Lending would continue even in severe global recession, Fed stress test finds

The test found that the bank holding companies are strongly capitalized

Lending would continue even in severe global recession, Fed stress test finds

Households and businesses can continue borrowing even during a severe global recession given the strong capitalization at the largest bank holding companies in the US, according to the results of stress tests released by the Federal Reserve Board.

The Fed’s stress test covered 35 participating firms that represent about 80% of the assets of all banks operating in the US.

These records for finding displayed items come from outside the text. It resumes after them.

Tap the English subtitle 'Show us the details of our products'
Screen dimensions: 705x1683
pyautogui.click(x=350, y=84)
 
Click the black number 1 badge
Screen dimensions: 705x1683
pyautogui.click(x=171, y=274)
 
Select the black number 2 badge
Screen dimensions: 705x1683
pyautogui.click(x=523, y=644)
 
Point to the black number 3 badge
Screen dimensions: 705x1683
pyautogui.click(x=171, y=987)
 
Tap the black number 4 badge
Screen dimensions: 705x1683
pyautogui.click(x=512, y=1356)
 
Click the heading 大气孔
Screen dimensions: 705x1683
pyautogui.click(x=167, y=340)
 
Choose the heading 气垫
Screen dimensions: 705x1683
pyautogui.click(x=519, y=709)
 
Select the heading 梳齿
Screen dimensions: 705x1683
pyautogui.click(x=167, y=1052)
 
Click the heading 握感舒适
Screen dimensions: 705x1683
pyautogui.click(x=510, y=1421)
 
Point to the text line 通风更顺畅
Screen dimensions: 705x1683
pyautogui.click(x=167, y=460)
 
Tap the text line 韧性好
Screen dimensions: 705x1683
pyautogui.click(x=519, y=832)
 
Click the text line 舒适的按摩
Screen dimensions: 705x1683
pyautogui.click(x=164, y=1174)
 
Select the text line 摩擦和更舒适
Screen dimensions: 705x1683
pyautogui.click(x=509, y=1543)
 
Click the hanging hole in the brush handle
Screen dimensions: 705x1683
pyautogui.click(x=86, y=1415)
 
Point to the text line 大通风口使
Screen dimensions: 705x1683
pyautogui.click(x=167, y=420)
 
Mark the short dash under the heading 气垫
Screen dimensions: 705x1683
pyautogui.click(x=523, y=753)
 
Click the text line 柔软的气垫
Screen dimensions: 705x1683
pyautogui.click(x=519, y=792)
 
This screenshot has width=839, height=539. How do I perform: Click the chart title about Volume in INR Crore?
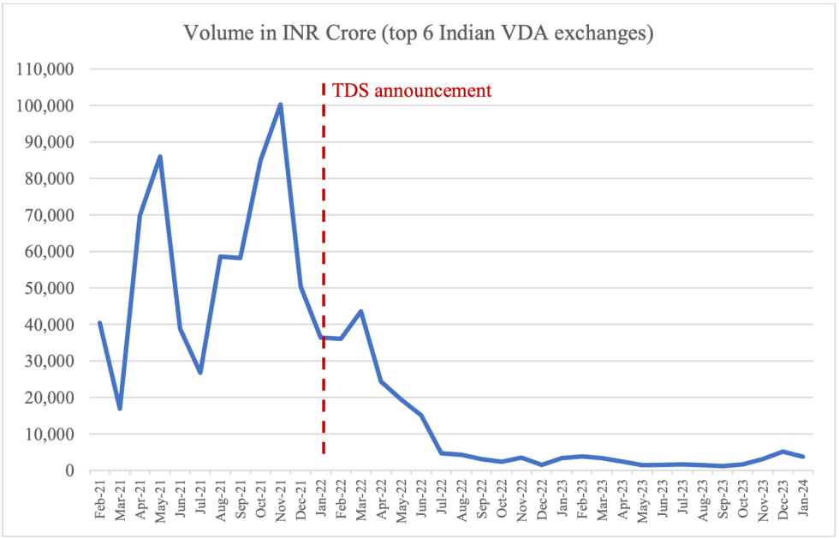click(420, 34)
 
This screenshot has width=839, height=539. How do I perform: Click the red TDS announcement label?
click(412, 90)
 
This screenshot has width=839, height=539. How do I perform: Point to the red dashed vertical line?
click(324, 257)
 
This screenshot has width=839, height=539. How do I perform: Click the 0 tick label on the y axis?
click(70, 471)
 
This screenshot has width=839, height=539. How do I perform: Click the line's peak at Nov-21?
click(280, 105)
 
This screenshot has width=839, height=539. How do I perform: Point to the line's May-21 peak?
click(160, 156)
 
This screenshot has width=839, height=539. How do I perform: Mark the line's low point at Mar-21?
click(120, 409)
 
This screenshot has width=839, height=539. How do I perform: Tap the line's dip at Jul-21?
click(200, 373)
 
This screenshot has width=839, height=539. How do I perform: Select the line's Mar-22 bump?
click(360, 311)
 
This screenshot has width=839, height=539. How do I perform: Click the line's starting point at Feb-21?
click(100, 323)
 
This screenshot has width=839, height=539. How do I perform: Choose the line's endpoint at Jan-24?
click(803, 457)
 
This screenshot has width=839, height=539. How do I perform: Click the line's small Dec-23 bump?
click(782, 452)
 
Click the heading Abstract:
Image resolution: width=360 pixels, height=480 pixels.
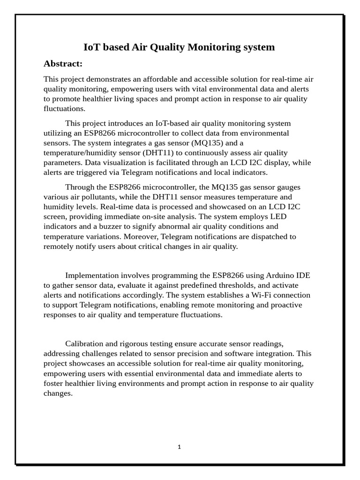(63, 64)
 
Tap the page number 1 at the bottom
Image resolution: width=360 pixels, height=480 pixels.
(179, 447)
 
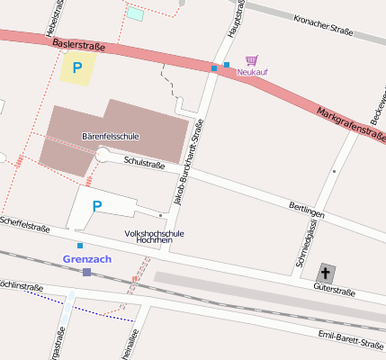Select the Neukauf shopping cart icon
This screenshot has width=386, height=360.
click(x=252, y=60)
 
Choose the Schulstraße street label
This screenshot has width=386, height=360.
click(x=145, y=163)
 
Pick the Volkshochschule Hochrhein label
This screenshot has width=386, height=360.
click(x=154, y=238)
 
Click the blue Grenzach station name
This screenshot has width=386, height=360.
click(x=87, y=259)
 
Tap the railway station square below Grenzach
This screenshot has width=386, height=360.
click(x=86, y=272)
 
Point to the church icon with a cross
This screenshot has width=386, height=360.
click(x=326, y=272)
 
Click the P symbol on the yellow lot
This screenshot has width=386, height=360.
click(x=77, y=68)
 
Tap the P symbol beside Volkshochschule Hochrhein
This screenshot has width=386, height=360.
click(x=97, y=206)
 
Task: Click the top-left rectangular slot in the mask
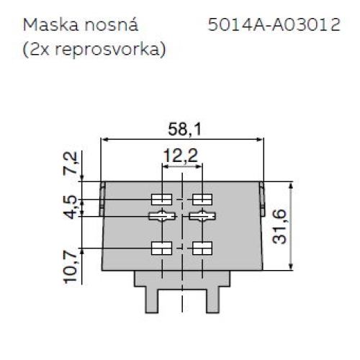[x=161, y=198]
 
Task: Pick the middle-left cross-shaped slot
[x=161, y=216]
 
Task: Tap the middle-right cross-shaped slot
[x=203, y=216]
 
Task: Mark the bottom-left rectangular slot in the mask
[x=161, y=248]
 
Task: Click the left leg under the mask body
[x=152, y=299]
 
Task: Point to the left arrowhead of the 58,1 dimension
[x=105, y=139]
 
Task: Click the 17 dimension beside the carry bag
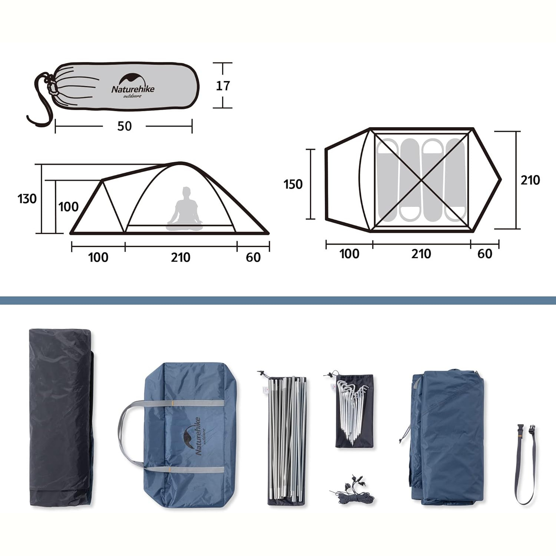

"Despite a tough scenario and other factors that affected this year's test, the capital levels of the firms after the hypothetical severe global recession are higher than the actual capital levels of large banks in the years leading up to the most recent recession," Fed Vice Chairman Randal Quarles said.

Under the test’s hypothetical stress scenario, there would be a decline in the firms' aggregate common equity tier 1 capital ratio to a minimum 7.9% level from the actual 12.3% in the fourth quarter. The ratio compares high-quality capital to risk-weighted assets. The Fed found that the covered firms have added about $800 billion in common equity capital since 2009.

The Fed’s most severe scenario projected $578 billion in total losses for the participating firms during nine quarters tested. The "severely adverse" scenario features a six-percentage-point increase in the US unemployment rate to 10% and a steepening Treasury yield curve amid a severe global recession.

The Fed noted that post-stress capital ratios were affected by several factors, including generally higher credit card balances as well as recent changes to the tax code. Under a stress scenario, banks would lose a total of $113 billion in 2018 due to the level of credit card balances. Meanwhile, tax reform had lowered starting capital ratios for a number of firms due to an immediate, one-time change.